-- Opening Marker --

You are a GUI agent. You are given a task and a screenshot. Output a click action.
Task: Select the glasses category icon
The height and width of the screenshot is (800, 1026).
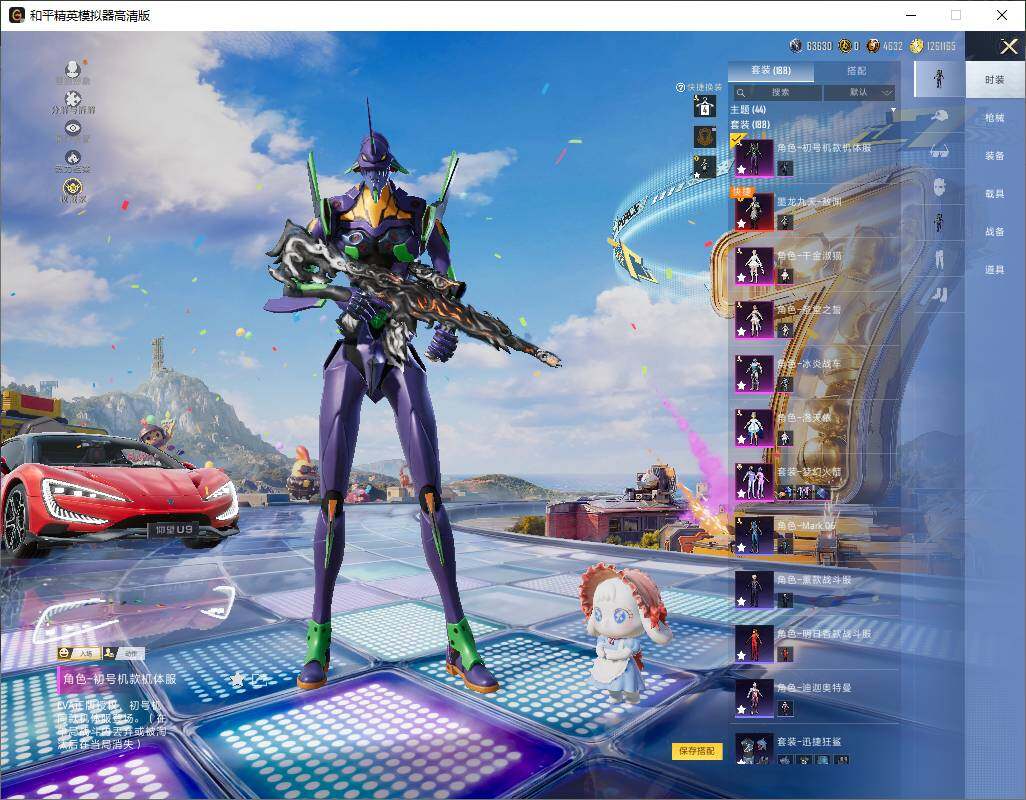click(x=939, y=151)
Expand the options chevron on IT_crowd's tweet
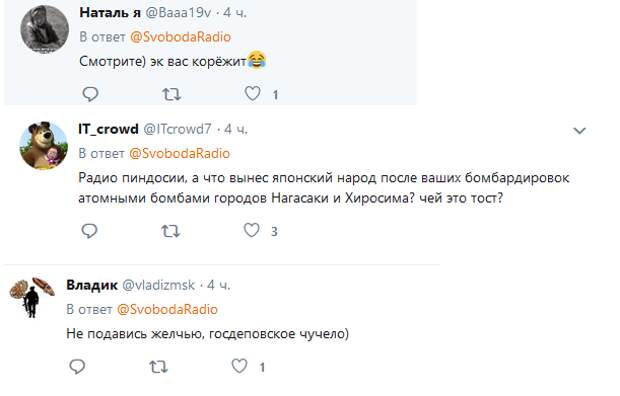620x396 pixels. tap(579, 130)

-- Closing Marker --

| ASSIGNMENT |
Transcribe every line of the records exactly. Pictures do not belong in the copy.

| EXPECTED ANSWER |
You are a GUI agent. You are given a task and a screenshot. Output a click action.
Task: Select the glasses category icon
The height and width of the screenshot is (800, 1026).
click(x=939, y=151)
Expand the options chevron on IT_crowd's tweet
620x396 pixels. tap(579, 130)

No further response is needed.